ApoB100 mRNA undergoes RNA editing to become ApoB48, which lacks LDL receptor binding domain
therefore, chylomicrons are taken up by liver through ApoE interaction (with LDL receptor) instead
[no other known case of RNA editing in human physiology, idk weird]
why are blood samples taken after fasting? what would it look like if the patient had eaten?

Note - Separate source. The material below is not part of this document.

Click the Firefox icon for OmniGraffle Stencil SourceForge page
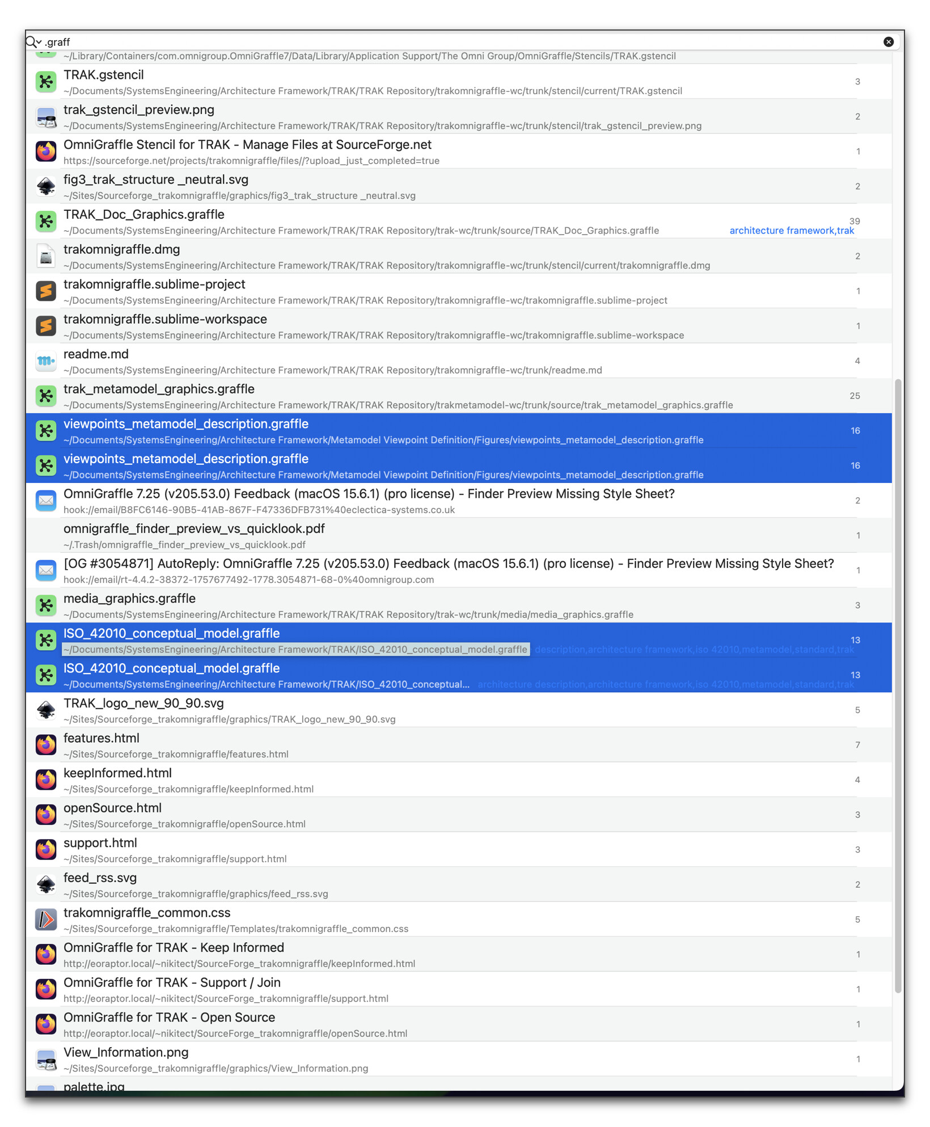click(x=46, y=151)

fasting blood sample is taken so that it doesn’t contain chylomicrons, which give a “lactescent” (milky) appearance
fill in the blank regarding VLDL metabolism:
1. VLDL are assembled in _____ with apoprotein ___
2. HDL donates Apo__ and Apo___
3. ____ activates ______ and TAGS are removed
4. VLDL without TAGS become ___
5. give remaining TAGS to HDL in exchange for _____ via _____
6. with cholesterol return to liver at LDL receptor OR remodeled to ___ (mainly cholesterol, no TAGS)
- VLDL are assembled in HEPATOCYTES with apoprotein B100
- HDL donates ApoE and ApoC-II
- ApoC-II activates LIPOPROTEIN LIPASE and TAGS are removed
- VLDL without TAGS become IDL (intermediate density lipoproteins)
- IDL give remaining TAGS to HDL in exchange for CHOLESTEROL via CETP (cholesteryl ester transfer protein)
- IDL with cholesterol return to LIVER at LDL receptor OR remodeled to LDL (mainly cholesterol, no TAGS)